Flash is the only program to make Flash games with.
This is completely false. Just from Adobe, you've got a choice between Flash and Flex -- both of which compile to SWFs that run in the browser via the Flash player plugin.
In addition, you can use free software like FlashDevelop or haXe to create SWFs. The former relies on Adobe's free Flex SDK to compile AS3 code into SWFs while the latter uses its own language and independently targets the SWF format.
The Flex SDK is not a program, it is an open source SDK, as it is named.
The Flex SDK includes programs within it.
Quoting from Adobe's Flex 3 download page: "The Adobe® Flex⢠3 Software Development Kit (SDK) includes the Flex framework (component class library) and Flex compiler, enabling you to freely develop and deploy Flex applications using an IDE of your choice."
Flash games are games that are made in Flash. Games that are in the .swf format are not specifically Flash games.
The problem is that there are two meanings to the term Flash: There's Flash the development environment (currently Adobe Flash CS4), and there's Flash the runtime environment (currently Adobe Flash Player 10.0.22.87 for the popular browser plug-in; we'll ignore things like Projector and AIR to keep it simple).

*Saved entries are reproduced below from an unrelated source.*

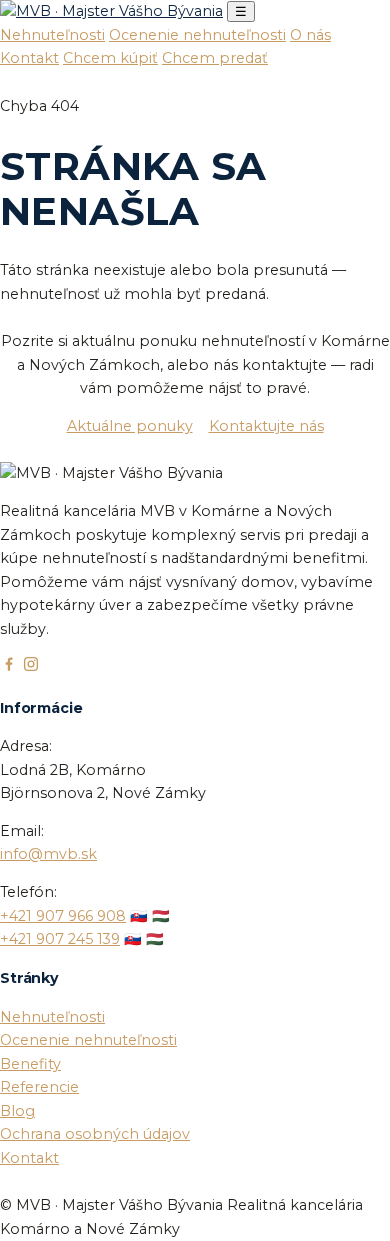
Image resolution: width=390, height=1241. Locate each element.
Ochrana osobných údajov (95, 1134)
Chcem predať (215, 58)
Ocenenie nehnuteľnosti (197, 35)
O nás (310, 35)
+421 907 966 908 (63, 916)
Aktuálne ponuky (130, 426)
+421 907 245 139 (60, 939)
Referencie (39, 1087)
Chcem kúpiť (110, 58)
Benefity (30, 1064)
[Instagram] (31, 668)
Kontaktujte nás (266, 426)
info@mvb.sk (48, 854)
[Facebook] (9, 668)
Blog (17, 1111)
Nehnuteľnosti (52, 35)
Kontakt (29, 58)
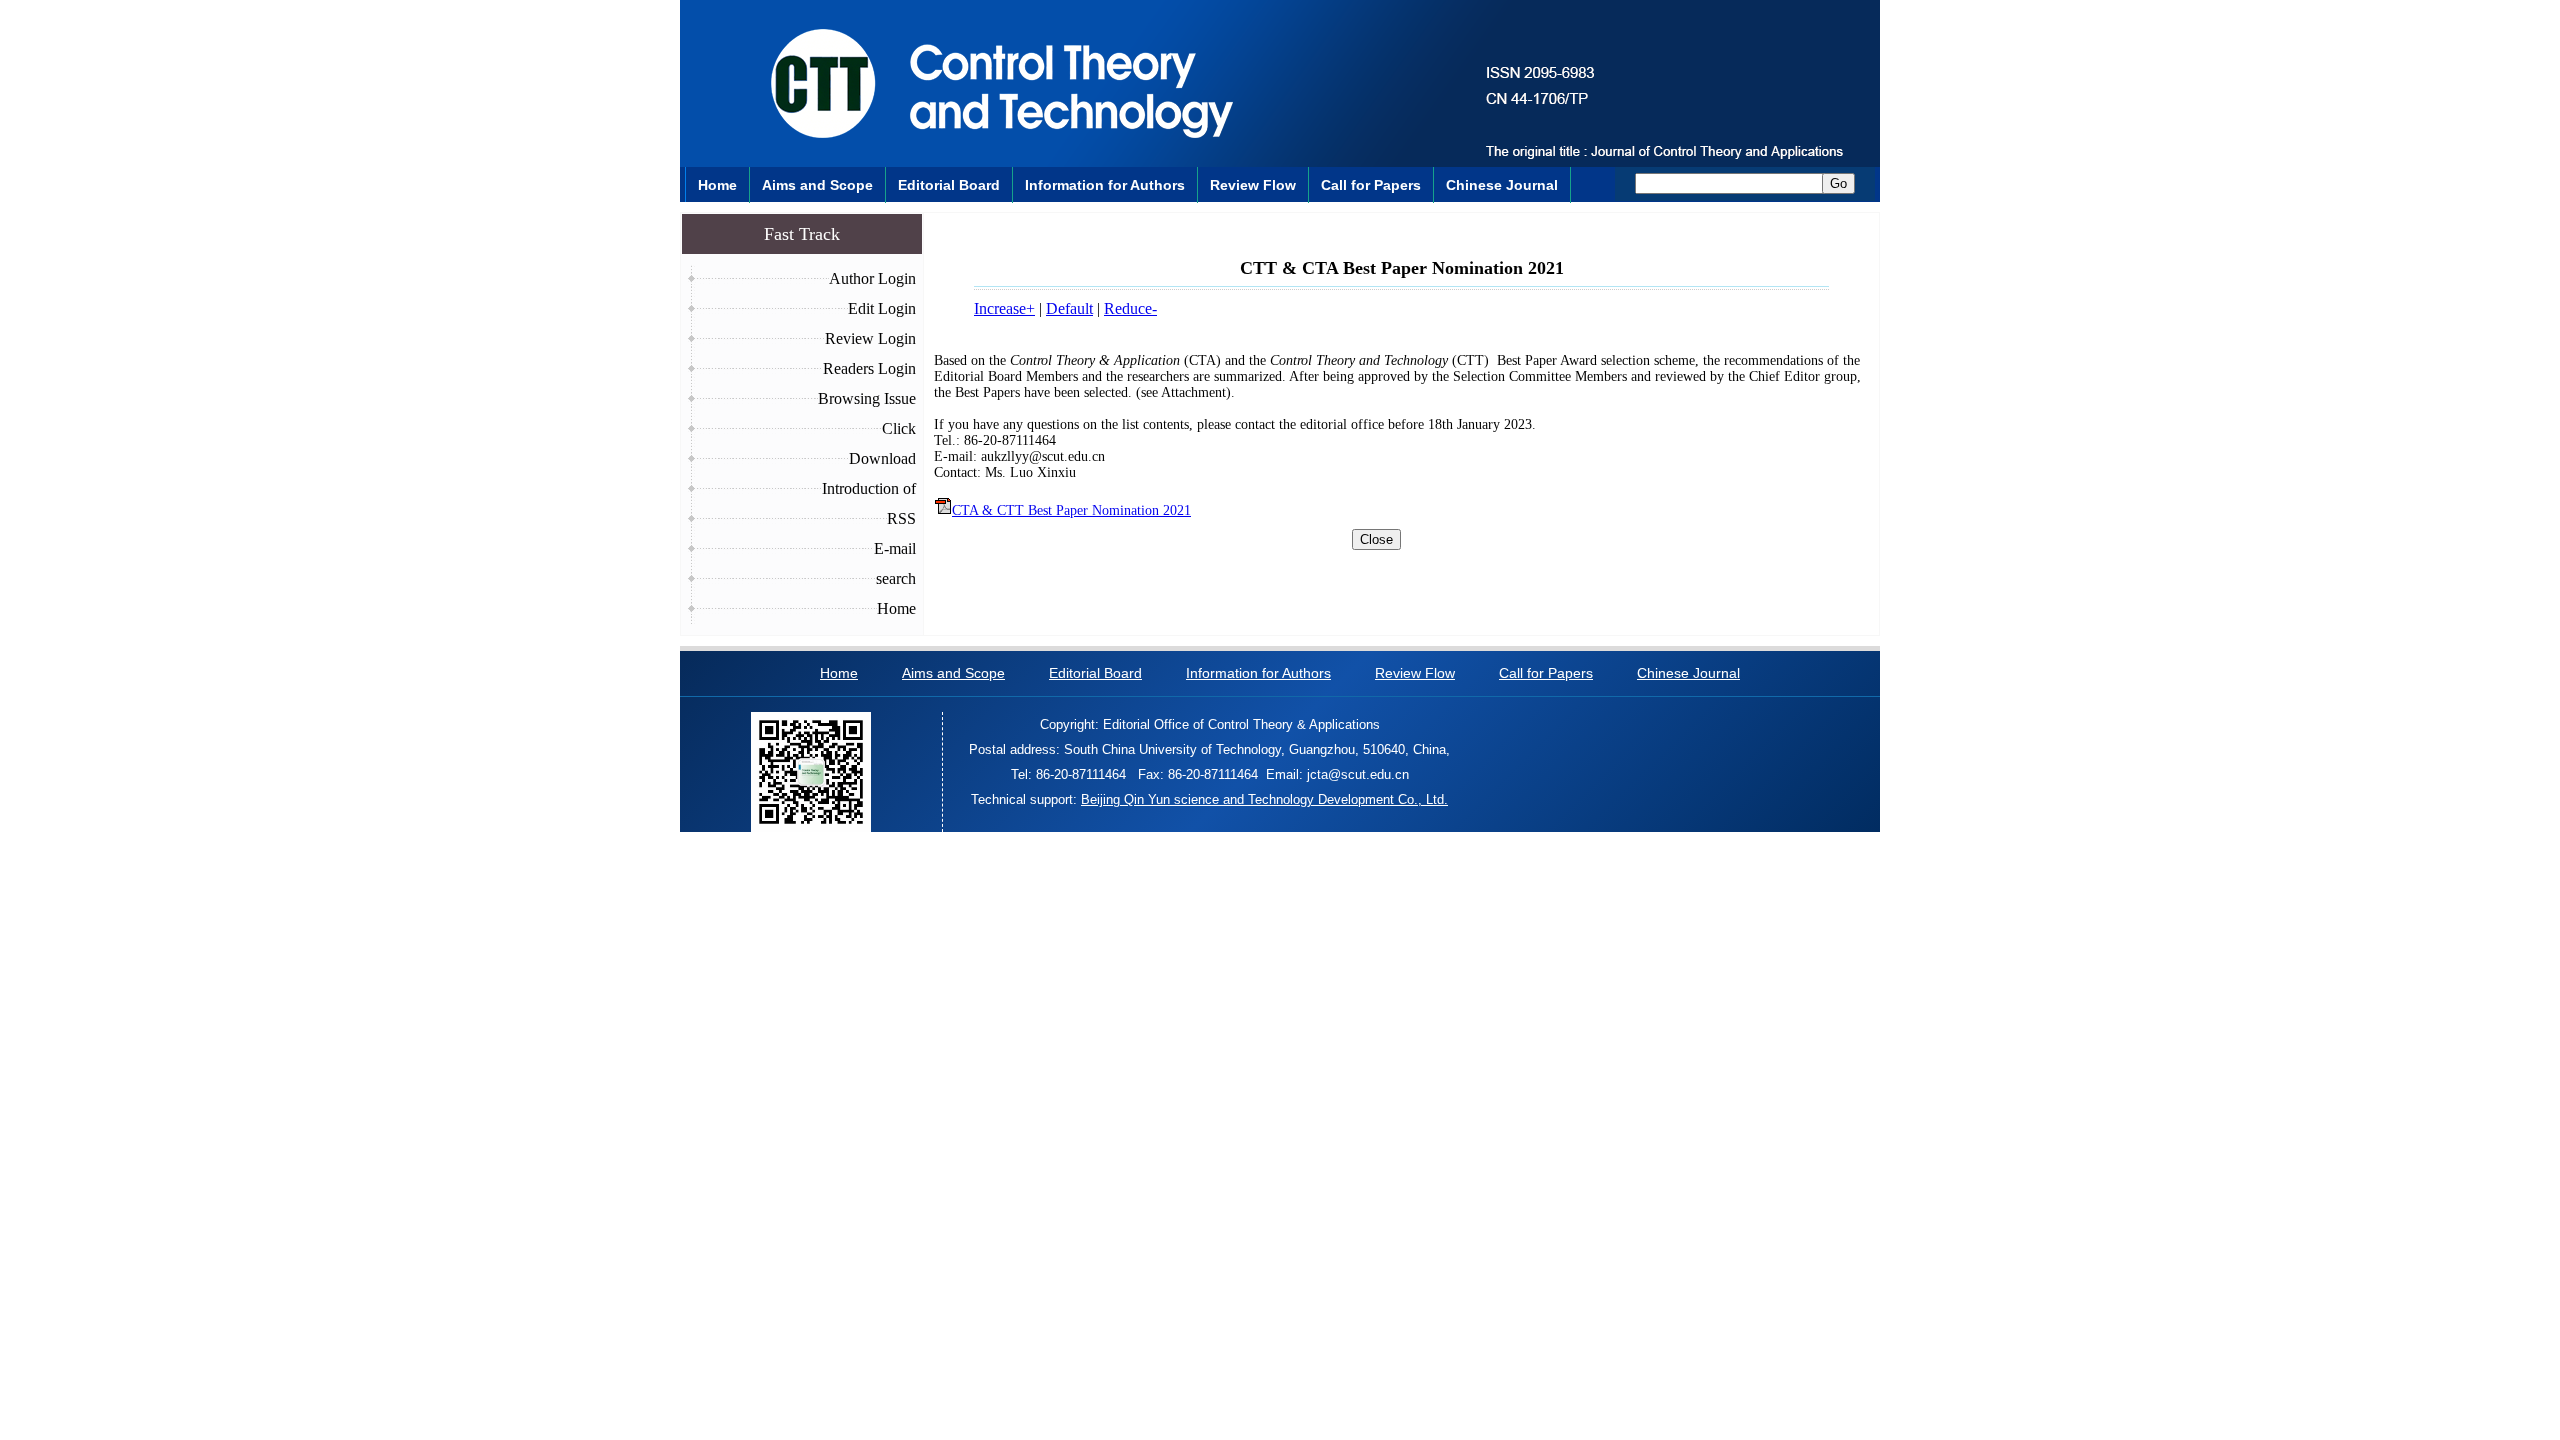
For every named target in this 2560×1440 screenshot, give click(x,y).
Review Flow (1253, 185)
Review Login (870, 338)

Now when someone talks about a site with Flash games or such, they generally only care whether or not the game is a SWF that runs in Flash Player. They don't care if it was built with Flash, Flex, FlashDevelop, haXe, or SWFmill/MTASC. If it runs in Flash Player, the technical details are generally irrelevant.
In addition, SWF stands for "ShockWave Flash" so referring to all games in the "ShockWave Flash" format as "Flash games" makes sense.